Immensément honoré par la présence de la famille, les proches et les collègues membres de l’Union des poètes et écrivains malgaches, le cortège funèbre est arrivé à la FJKM Tranovato Faravohitra vers 13 heures. Le pasteur Guershom Daniel Andriamampianintsoa, qui a conduit le culte de grâce durant cet après-midi dominical, a particulièrement souligné l’engagement et la foi de cet artisan d’excellence envers Dieu.

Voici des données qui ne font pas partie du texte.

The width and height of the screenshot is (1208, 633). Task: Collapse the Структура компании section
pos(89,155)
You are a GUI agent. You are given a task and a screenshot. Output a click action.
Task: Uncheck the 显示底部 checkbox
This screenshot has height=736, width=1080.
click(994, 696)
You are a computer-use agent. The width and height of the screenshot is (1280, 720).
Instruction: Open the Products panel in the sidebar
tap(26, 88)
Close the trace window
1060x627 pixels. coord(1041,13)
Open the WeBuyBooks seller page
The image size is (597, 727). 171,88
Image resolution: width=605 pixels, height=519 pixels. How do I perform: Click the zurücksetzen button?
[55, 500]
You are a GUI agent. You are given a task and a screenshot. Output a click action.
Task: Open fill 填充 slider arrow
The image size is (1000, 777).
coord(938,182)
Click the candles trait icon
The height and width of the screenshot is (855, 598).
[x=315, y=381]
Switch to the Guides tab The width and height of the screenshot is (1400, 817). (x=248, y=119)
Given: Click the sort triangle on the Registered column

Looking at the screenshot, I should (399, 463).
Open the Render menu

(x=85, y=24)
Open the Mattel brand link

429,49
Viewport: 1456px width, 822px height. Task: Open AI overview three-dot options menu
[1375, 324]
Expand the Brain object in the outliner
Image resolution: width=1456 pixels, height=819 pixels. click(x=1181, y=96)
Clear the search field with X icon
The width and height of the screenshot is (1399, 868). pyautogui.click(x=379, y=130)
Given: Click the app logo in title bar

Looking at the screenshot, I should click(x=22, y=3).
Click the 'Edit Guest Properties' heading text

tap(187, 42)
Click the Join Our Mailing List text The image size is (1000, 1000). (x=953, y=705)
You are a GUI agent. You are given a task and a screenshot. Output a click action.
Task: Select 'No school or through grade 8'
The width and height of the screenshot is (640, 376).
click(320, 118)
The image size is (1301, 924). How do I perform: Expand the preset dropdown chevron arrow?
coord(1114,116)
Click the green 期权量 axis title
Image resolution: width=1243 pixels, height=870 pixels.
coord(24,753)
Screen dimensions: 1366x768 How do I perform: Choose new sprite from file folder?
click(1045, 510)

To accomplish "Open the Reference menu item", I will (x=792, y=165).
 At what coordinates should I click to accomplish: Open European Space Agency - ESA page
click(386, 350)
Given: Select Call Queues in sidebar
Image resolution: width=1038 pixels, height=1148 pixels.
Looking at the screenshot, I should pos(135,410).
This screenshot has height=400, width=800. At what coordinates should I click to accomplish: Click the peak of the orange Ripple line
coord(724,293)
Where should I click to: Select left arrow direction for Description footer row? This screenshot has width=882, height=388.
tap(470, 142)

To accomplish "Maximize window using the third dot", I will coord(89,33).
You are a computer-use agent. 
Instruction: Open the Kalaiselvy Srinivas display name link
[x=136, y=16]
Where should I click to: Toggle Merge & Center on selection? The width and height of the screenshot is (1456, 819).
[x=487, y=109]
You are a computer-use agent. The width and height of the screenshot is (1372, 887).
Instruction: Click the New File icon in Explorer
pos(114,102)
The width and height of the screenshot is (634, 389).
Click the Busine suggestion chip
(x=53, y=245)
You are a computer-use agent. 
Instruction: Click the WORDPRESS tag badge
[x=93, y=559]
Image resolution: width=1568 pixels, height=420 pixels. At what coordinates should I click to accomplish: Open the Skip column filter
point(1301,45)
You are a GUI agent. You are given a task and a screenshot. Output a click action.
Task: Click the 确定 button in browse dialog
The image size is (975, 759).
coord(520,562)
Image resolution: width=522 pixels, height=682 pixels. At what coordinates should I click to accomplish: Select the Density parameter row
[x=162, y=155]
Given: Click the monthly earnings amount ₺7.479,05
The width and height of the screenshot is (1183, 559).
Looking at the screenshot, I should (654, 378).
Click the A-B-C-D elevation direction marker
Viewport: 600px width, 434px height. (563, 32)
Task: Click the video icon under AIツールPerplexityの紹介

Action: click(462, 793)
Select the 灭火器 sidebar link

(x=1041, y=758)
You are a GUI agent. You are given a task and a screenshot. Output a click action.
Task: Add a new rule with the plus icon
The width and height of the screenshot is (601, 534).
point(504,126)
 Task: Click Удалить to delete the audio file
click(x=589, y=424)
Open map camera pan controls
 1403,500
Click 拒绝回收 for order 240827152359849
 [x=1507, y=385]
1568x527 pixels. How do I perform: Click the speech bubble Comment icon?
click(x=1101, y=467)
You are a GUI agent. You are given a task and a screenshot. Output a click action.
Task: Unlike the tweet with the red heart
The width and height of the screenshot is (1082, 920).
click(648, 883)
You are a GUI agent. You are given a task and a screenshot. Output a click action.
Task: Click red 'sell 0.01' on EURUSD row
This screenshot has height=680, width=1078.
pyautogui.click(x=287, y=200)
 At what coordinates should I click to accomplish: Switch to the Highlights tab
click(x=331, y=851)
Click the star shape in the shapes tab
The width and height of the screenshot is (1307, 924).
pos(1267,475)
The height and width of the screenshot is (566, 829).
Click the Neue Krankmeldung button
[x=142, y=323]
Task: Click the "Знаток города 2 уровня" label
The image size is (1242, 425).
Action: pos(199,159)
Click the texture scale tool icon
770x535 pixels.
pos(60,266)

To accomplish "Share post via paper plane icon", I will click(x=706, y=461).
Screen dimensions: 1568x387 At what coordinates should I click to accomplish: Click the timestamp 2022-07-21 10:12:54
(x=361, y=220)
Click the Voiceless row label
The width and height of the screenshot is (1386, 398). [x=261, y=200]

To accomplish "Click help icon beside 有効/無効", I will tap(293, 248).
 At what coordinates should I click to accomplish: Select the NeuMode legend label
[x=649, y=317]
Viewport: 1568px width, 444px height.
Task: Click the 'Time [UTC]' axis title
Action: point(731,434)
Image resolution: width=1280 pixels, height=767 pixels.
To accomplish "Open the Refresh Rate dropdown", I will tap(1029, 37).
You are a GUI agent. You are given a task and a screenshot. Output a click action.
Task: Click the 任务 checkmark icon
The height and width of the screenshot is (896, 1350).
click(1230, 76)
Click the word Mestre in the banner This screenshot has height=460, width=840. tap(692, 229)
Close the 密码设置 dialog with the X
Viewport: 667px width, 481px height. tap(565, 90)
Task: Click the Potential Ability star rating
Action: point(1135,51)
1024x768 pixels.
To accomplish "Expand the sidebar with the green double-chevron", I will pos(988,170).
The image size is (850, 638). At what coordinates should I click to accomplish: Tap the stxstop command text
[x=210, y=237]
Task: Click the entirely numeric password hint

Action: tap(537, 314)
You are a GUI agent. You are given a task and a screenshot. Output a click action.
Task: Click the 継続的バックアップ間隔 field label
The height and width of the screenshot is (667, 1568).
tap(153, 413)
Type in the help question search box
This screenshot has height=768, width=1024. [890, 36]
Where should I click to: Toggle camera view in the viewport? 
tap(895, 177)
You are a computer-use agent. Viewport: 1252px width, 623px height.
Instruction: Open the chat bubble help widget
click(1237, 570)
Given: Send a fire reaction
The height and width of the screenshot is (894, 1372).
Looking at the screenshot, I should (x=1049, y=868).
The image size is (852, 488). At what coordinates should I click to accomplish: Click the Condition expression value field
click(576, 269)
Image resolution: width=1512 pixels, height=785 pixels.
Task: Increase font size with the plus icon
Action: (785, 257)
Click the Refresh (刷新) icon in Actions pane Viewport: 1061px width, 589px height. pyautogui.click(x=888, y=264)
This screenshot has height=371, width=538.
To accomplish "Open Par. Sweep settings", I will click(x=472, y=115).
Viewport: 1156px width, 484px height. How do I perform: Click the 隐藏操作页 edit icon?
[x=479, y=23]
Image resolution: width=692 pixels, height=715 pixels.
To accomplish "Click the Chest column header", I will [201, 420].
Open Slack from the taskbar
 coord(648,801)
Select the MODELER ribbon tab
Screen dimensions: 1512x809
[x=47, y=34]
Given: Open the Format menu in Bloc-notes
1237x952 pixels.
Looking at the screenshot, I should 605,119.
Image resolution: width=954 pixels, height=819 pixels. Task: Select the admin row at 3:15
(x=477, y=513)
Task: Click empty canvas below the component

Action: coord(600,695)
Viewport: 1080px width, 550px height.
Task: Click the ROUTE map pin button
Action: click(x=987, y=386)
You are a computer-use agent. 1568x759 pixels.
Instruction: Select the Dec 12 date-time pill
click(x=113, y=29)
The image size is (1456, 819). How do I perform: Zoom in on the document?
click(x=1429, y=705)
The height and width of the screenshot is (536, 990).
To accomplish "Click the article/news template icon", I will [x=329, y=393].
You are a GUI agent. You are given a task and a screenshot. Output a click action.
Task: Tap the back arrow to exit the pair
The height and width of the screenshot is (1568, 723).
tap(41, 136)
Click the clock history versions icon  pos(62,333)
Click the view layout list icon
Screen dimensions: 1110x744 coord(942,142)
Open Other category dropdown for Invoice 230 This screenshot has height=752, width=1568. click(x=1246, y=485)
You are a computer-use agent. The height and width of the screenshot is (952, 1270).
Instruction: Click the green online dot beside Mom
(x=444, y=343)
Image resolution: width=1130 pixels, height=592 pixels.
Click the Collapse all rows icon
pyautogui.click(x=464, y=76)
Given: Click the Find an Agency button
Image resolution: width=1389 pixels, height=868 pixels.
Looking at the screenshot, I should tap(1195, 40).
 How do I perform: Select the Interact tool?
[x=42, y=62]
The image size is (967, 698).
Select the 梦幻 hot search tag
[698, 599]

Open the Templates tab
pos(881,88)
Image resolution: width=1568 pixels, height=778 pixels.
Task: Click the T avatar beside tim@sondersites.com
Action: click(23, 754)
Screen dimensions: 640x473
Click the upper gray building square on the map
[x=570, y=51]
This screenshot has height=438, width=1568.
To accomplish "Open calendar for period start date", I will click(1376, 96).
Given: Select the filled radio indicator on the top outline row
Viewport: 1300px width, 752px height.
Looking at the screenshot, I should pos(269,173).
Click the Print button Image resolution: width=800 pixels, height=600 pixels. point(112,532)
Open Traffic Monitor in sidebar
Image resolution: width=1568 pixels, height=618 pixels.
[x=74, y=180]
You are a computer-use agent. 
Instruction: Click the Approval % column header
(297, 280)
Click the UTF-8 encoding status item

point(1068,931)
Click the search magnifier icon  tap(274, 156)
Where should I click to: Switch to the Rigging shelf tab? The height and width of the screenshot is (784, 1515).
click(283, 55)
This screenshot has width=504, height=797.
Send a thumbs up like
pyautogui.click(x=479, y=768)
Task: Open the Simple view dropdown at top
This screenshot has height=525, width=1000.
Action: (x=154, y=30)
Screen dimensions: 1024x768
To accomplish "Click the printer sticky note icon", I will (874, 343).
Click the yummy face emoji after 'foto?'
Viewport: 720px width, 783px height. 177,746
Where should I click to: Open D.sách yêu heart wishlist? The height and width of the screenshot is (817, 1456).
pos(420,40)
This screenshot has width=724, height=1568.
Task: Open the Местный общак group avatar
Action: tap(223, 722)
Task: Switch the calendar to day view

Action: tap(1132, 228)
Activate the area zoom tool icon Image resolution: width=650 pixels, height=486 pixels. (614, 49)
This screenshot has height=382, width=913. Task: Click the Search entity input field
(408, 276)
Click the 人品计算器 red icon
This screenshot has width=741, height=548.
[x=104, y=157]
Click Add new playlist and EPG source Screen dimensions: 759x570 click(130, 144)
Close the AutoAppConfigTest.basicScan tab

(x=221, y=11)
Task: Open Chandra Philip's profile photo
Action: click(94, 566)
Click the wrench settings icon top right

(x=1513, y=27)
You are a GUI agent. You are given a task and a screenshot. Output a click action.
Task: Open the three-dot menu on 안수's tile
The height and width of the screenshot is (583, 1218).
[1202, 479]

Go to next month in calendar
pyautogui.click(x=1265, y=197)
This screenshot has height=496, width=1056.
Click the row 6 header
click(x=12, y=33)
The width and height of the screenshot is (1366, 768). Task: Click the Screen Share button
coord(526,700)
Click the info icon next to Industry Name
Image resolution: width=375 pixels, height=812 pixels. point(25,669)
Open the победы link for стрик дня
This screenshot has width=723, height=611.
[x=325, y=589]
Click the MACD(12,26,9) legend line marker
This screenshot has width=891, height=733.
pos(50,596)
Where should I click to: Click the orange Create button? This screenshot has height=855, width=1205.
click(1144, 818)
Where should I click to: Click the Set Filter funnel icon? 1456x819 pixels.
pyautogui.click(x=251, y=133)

La chorale Amboarampeo Faravohitra a conclu avec émotions ce moment de recueillement sur les notes de « N’inona n’inona hitranga Jesoa », illustre composition de Georges Andriamanantena, aussi connu sous le nom de plume de Rado.
« La famille Andriamanantena, en plus d’être un fervent croyant du temple FJKM Tranovato Faravohitra, partage une histoire commune avec cet édifice cultuel. Rappelons que le révérend Gaston Andriama-nantena y a consacré un long parcours pastoral de 1925 à 1968. La chorale Amboarampeo Faravohitra avait aussi l’exclusivité des compositions de son fils Rado, avant que celles-ci ne figurent dans les cantiques de la FFPM », se remémore Jocelyn Ramanoelina, président de la Chorale Amboarampeo Faravohitra.
L’association Havatsa-Upem dit avoir perdu un homme extraordinaire et un modèle de générosité. « Il faut souligner que Rado était un membre émérite de l’Havatsa-Upem, de son vivant. AS Andry a œuvré sans relâche pour continuer son combat en faveur du rayonnement de la littérature malgache et en qualité de fidèle ami de l’association », note Hajaina Andrianasolo, auteure et présidente de l’association.
« J’ai eu la chance d’avoir Rado et AS Andry comme mentors. Ce dernier m’a tout particulièrement appris les techniques de récital de poèmes sur scène », conclut Griffine Bakoliniaina, journaliste et non moins poétesse.